__CHECK YOUR UNDERSTANDING__.
1 – From the passage on Rhode Island's temperature rise, output the text exactly. Begin at the words "Temperature map of" and stop after "(Roger Warburton/ecoRI News)".
2 – In the passage on Rhode Island's temperature rise, which county had the highest temperature rise in New England?
3 – Write the next part of the passage on Rhode Island's temperature rise, starting after its last sentence.

__SUPPLIED PASSAGE__.
= Beginning of Section =
Rhode Island is the first state in the contiguous United States whose average temperature has risen above 2 degrees Celsius (3.6 degrees Fahrenheit) during the past 130 years, with Washington County experiencing the highest temperature rise in New England at 2.2 degrees (4 F) and Kent County right behind at 2.1 degrees (3.8 F).

Newport County has experienced the ninth-highest temperature rise in New England, at 2 degrees, according to data compiled by The Washington Post.

While 2 degrees doesn’t seem like much, the last time the planet was 2 degrees warmer, the oceans were 16 feet higher. If that were to occur again, most of the Ocean State could be underwater.

Temperature map of New England
Coastal counties in New England have the highest temperature rise. Most are above the 2-degree Celsius threshold, according to data compiled by The Washington Post. (Roger Warburton/ecoRI News)

Nearly every country in the world signed the Paris climate accord and agreed to holding the increase in the global average temperature to below 2 degrees Celsius and pursuing efforts to limit the temperature increase to 1.5 degrees (2.7 F). (On June 1, 2017, President Trump announced that the United States would cease all participation in the 2015 Paris Agreement; the earliest possible withdrawal date by the United States can’t be before Nov. 4, one day after the 2020 presidential election.)
= End of Section =
__DATASET CONTENT__.
= Beginning of Section =
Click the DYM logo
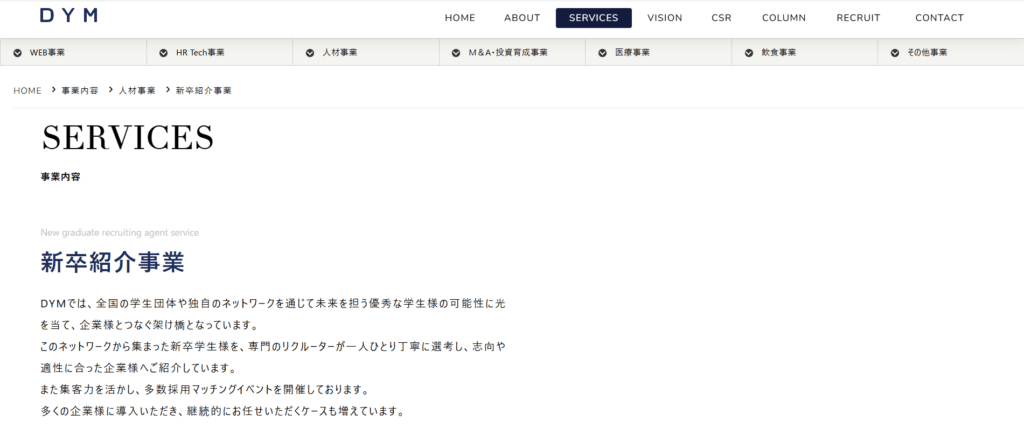The width and height of the screenshot is (1024, 429). (x=69, y=16)
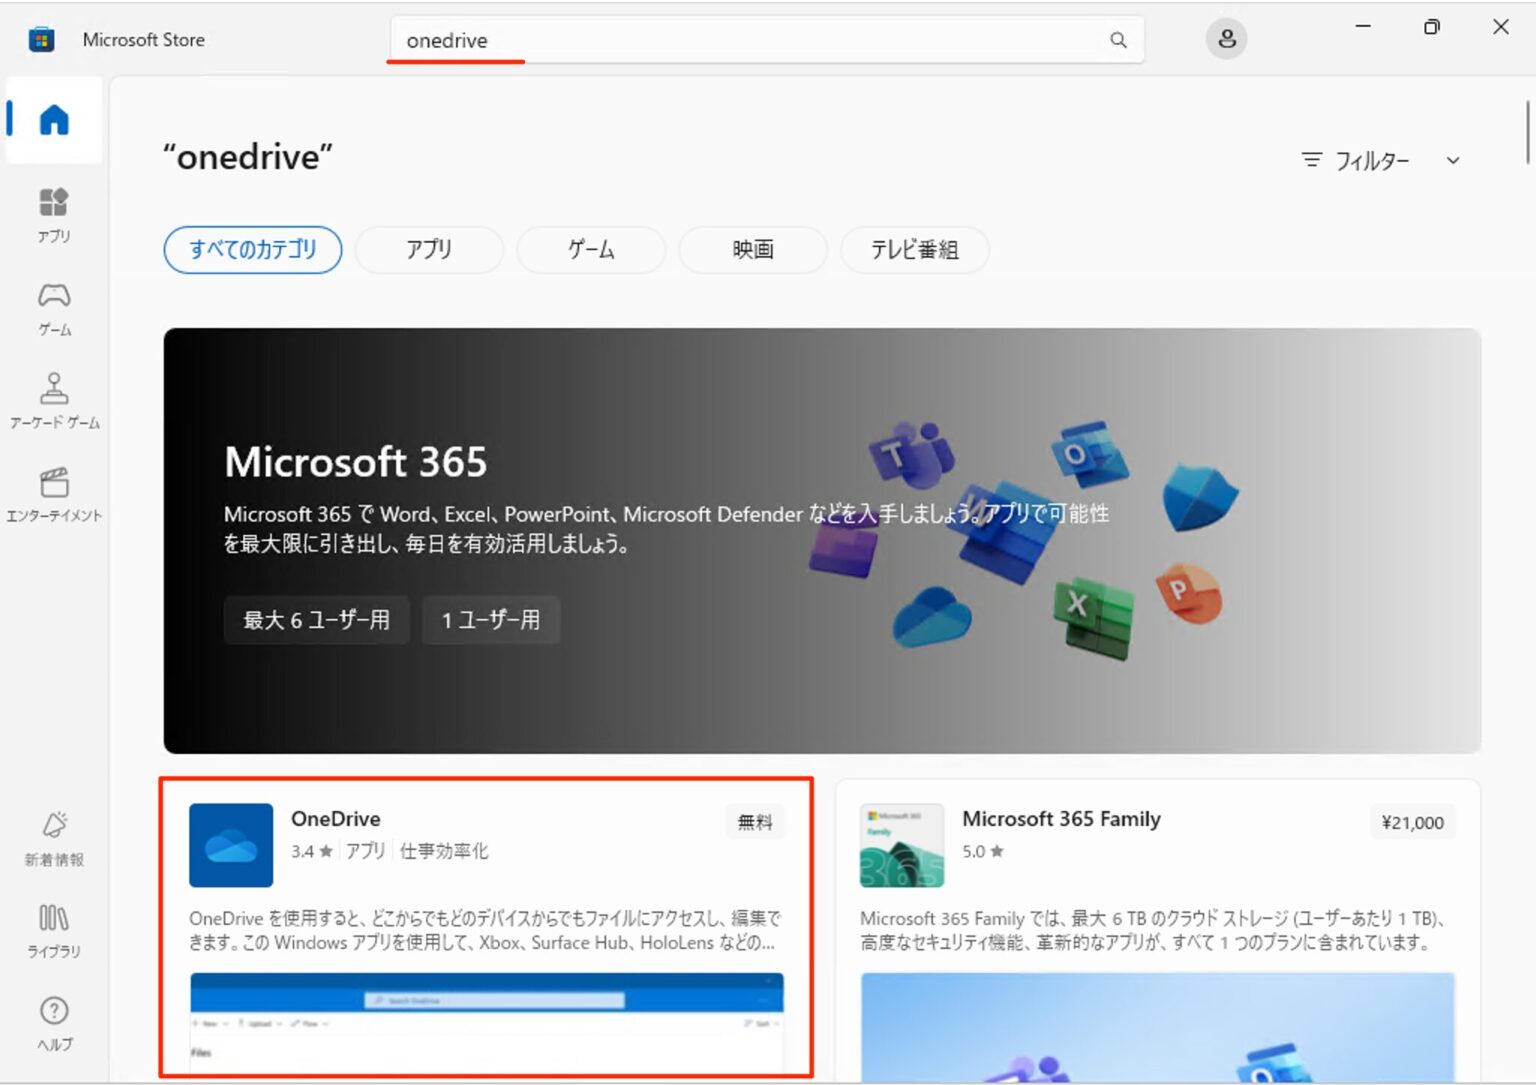The height and width of the screenshot is (1085, 1536).
Task: Click the search magnifier icon
Action: click(x=1117, y=40)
= End of Section =
__ANSWERS FOR THIS EXERCISE__.
1 –
Temperature map of New England
Coastal counties in New England have the highest temperature rise. Most are above the 2-degree Celsius threshold, according to data compiled by The Washington Post. (Roger Warburton/ecoRI News)

2 – Washington County, at 2.2 degrees Celsius (4 F).

3 –
Is the difference between 1.5 degrees and 2 degrees significant?

The staff at Carbon Brief has compiled a graphic that the United Kingdom-based organization described as “a weather forecast from hell.”

During Paris Agreement negotiations, policymakers set the target of less than 2 degrees because they thought it was achievable. With coastal states such as Rhode Island leading the way, where the temperature rise is already above 2 degrees, that reasoning is now beginning to seem unbearably naive.

The window for staying below 1.5 degrees is rapidly closing, according to many climate experts. At the present rate of worldwide greenhouse-gas emissions, it will only take four years to warm the world’s climate by 1.5 degrees.

Rhode Island is already well beyond that now.

It’s also becoming clear that a 2-degree increase isn’t a safe threshold. By delaying the necessary work of decarbonization, we are consigning millions of people to more heat waves, more crop losses, more water shortages, irreversible damage to ecosystems, more inundated coastal cities, more disease, more economic devastation, and more conflict over resources.

Roger Warburton, Ph.D., is a Newport, R.I., resident.